::: EXCERPTED TEXT :::

In MCIK-OFDM with the single antenna used at both the transmitter and the receiver, the IEP of the GD is independent of CSI conditions [26]. However, this is no longer true when employing the SC for MCIK-OFDM. Particularly, the instantaneous IEP of the GD is given by [26, 27]

$$\begin{aligned} P_{I_{2}}=\frac{K}{N}\sum _{\alpha =1}^{N}\sum _{i=1}^{N-K}\frac{\left( -1\right) ^{i+1}C \left( N-K,i\right) }{i+1}e^{-\frac{i{\bar{\gamma }}\nu _{\alpha }}{i+1}}, \end{aligned}$$

(13)

::: DATASET EXCERPT :::

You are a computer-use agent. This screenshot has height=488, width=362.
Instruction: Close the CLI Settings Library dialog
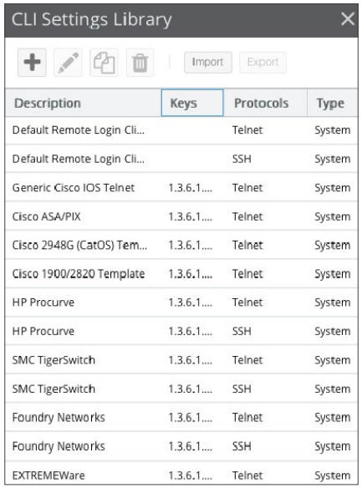pos(348,19)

:::

TO BE DONE:
1. Translate into French the following sentence from the MCIK-OFDM excerpt: "However, this is no longer true when employing the SC for MCIK-OFDM."
2. Continue the MCIK-OFDM excerpt from the point at which it ends.

RESPONSES:
1. Toutefois, cela n'est plus vrai lorsque l'on emploie le SC pour le MCIK-OFDM.

2.
where \(\nu _{\alpha }=\left| h\left( \alpha \right) \right| ^{2}\) which is obviously affected by the estimate \({\hat{h}}_{l}\left( \alpha \right)\) due to \(h\left( \alpha \right) =h_{l^{*}}\left( \alpha \right)\) with \(l^{*}=\max _{l}\left| {\hat{h}}_{l}\left( \alpha \right) \right| ^{2}\). The detailed derivation of (13) over Rayleigh fading channels was presented in [28], which is not included here for the sake of brevity. Thus, the IEP of the GD in our system depends on the channel estimation errors. This makes the derivation of the average IEP for this detector non-trivial as follows.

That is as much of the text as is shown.